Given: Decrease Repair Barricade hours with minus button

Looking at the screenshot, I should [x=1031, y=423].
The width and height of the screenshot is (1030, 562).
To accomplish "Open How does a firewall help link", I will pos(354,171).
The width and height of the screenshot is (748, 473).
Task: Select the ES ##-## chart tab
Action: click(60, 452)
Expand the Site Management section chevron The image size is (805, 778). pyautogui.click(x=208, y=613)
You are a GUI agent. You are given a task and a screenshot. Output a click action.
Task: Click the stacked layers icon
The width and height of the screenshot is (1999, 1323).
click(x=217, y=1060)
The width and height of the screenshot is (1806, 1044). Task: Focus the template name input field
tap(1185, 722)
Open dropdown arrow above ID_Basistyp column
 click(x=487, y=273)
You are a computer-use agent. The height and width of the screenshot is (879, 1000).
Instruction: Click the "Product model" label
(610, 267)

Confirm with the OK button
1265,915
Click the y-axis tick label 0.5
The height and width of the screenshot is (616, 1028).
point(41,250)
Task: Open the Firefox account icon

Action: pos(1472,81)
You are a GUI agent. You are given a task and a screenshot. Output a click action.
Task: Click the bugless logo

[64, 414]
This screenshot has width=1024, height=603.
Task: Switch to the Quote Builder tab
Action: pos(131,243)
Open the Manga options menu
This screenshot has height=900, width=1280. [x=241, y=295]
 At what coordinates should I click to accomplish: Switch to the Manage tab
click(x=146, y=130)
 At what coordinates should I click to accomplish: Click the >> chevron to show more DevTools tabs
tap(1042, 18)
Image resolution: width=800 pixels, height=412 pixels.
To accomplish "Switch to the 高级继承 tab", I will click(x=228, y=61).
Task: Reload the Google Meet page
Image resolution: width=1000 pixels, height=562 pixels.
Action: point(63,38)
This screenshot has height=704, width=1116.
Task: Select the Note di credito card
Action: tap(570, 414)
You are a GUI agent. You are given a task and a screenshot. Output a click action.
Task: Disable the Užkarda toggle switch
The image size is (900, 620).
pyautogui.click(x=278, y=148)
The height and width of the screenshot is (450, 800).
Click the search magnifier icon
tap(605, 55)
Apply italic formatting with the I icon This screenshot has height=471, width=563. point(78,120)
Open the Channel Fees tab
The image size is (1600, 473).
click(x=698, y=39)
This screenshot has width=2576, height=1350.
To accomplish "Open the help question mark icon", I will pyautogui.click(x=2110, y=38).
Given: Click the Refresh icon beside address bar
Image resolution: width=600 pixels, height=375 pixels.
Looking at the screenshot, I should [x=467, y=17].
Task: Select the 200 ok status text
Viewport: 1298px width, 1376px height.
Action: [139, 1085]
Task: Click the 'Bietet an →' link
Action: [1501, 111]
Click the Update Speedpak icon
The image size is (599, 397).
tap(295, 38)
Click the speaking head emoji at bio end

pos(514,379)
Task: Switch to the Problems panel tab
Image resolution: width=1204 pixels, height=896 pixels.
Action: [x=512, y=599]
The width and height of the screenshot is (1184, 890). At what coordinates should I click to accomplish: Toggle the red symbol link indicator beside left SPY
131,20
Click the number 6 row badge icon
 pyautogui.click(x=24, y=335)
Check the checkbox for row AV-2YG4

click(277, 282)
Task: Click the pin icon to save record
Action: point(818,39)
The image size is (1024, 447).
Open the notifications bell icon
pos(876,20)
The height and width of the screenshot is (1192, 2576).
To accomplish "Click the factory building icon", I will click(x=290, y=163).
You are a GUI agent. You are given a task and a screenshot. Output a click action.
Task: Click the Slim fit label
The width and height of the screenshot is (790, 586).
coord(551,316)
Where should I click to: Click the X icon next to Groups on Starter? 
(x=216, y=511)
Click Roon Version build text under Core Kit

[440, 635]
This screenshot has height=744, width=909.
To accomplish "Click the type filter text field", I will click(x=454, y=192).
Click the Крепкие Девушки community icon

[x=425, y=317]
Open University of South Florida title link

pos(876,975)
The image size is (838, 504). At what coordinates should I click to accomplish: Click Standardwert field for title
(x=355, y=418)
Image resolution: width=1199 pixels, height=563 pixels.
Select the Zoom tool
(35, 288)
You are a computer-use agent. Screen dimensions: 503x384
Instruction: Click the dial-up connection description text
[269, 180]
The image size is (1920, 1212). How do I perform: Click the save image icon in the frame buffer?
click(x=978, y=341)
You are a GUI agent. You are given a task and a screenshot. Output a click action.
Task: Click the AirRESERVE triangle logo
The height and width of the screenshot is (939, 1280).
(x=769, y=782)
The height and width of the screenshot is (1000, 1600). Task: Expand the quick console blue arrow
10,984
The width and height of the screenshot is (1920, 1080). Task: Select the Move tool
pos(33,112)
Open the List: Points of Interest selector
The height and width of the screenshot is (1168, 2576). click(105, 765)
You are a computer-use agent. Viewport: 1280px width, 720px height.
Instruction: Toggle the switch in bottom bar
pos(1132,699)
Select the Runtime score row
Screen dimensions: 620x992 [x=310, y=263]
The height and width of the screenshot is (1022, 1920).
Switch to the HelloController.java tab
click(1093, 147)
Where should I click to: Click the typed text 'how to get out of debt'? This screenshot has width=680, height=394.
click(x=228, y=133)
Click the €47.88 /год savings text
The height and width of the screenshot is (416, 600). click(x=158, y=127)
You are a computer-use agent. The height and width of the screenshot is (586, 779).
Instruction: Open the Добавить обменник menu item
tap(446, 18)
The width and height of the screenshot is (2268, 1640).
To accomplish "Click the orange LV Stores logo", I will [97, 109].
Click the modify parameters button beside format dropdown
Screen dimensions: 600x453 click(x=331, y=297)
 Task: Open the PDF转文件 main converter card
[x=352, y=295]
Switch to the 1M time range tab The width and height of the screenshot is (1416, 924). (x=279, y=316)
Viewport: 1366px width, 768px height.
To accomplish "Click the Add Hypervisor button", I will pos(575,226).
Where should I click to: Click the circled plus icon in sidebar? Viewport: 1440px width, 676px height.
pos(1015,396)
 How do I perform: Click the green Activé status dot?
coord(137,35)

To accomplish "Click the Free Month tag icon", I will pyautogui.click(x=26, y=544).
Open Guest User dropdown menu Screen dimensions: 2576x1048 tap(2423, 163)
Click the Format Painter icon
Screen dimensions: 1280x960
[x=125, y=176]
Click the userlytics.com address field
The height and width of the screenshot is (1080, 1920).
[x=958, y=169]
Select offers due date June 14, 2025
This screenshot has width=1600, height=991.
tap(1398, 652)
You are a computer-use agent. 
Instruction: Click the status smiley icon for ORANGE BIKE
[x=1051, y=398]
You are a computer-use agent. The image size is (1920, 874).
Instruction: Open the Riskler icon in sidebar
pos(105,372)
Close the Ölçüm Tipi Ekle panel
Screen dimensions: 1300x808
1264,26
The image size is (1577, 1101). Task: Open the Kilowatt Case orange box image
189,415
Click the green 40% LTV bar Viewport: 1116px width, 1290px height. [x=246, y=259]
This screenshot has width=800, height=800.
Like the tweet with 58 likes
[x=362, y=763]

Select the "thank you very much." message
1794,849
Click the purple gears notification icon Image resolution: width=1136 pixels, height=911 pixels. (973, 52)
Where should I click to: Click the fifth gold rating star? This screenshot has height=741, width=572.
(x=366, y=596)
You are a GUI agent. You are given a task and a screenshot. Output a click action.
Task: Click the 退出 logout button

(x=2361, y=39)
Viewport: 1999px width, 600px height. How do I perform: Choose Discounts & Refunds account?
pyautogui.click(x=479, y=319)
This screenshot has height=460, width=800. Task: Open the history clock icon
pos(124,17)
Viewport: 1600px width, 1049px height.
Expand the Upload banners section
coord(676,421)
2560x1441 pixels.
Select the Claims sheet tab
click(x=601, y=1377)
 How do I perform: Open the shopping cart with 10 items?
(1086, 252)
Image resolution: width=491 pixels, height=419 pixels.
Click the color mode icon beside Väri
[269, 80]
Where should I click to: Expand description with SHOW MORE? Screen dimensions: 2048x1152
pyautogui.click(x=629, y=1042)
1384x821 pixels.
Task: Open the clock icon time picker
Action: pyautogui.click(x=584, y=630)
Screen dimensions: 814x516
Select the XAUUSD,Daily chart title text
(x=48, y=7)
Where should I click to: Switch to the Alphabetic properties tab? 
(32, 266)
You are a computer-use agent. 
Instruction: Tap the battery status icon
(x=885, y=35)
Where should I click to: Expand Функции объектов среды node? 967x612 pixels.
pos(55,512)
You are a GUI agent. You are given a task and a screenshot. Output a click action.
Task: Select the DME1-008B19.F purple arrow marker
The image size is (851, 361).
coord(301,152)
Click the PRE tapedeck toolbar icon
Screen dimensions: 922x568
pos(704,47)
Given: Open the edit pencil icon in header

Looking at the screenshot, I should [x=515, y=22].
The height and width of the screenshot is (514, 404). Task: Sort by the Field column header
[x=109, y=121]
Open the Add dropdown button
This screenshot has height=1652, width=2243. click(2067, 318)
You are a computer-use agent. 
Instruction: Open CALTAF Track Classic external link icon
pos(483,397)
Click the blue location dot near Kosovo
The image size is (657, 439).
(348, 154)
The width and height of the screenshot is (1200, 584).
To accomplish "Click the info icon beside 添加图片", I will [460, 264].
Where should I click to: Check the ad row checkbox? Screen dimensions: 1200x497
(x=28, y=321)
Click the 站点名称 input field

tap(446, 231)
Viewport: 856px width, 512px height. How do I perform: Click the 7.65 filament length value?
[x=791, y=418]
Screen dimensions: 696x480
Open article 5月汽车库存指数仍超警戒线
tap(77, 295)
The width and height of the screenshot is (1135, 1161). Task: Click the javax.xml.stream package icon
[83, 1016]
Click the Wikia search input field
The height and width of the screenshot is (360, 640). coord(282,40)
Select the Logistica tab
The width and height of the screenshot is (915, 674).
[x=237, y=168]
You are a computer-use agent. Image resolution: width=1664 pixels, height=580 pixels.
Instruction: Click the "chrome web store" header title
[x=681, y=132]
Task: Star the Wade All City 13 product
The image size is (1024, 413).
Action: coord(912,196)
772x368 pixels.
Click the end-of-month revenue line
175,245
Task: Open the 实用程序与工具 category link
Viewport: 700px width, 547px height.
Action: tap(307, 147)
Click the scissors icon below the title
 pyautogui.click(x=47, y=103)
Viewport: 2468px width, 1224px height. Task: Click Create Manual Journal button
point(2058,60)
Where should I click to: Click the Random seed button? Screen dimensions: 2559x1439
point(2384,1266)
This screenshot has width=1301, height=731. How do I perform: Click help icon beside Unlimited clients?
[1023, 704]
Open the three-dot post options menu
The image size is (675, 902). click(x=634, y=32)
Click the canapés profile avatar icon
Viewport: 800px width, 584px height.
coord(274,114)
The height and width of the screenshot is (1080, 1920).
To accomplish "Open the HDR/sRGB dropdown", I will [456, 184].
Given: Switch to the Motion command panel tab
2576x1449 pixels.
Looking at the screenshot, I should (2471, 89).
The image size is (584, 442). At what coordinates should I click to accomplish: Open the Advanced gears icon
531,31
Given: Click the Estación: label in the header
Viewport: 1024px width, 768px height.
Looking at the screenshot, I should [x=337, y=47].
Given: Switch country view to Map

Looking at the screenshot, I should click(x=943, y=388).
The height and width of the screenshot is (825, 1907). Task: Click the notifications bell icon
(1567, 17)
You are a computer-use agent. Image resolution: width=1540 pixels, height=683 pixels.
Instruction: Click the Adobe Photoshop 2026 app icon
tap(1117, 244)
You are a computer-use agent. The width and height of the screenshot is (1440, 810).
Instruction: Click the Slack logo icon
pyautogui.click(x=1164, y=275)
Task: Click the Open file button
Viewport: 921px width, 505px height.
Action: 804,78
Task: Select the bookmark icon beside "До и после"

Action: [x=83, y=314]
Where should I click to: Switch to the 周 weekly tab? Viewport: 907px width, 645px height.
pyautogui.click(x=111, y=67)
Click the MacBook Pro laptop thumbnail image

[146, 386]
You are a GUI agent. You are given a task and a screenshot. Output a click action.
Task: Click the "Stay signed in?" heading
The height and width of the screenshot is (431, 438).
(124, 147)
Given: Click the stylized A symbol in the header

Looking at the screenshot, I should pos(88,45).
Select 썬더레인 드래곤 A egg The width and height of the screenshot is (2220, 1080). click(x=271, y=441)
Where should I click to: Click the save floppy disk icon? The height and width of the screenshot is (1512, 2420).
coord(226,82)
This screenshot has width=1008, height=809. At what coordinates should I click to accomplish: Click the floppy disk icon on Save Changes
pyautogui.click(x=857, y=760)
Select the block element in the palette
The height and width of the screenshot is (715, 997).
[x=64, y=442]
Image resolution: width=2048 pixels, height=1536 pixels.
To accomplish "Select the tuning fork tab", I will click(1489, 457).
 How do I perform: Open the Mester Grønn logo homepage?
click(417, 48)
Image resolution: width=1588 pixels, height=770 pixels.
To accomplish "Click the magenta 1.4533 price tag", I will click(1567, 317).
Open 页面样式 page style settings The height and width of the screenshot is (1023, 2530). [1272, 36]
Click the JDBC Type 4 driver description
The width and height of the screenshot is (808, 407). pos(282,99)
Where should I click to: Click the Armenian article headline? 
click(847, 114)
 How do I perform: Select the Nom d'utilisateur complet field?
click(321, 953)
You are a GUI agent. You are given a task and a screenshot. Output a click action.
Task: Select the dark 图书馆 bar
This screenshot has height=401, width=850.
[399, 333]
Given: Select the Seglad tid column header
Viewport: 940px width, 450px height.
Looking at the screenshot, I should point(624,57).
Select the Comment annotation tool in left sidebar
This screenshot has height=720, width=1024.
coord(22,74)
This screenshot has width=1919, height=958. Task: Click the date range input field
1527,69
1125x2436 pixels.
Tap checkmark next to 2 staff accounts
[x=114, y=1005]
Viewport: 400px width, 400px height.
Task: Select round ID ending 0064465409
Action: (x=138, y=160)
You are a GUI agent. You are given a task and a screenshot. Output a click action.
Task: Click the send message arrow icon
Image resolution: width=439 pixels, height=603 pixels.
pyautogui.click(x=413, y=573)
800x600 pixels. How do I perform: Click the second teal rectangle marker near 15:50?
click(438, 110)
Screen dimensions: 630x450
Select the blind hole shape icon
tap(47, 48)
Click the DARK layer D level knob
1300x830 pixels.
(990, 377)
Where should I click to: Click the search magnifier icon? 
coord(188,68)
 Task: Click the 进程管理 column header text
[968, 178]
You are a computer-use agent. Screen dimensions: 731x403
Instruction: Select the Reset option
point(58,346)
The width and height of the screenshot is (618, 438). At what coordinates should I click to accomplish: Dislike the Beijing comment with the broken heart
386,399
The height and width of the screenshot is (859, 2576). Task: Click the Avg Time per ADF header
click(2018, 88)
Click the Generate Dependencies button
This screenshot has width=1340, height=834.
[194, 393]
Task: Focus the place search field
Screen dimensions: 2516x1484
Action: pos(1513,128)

•••

Descripción de la tarea
Reproduce sin cambios las líneas del listado, empezando por la primera y siguiendo hasta la línea que contiene "Action: click(60, 452)", ambas incluidas.

Salida correcta
Given: Decrease Repair Barricade hours with minus button

Looking at the screenshot, I should [x=1031, y=423].
The width and height of the screenshot is (1030, 562).
To accomplish "Open How does a firewall help link", I will pos(354,171).
The width and height of the screenshot is (748, 473).
Task: Select the ES ##-## chart tab
Action: click(60, 452)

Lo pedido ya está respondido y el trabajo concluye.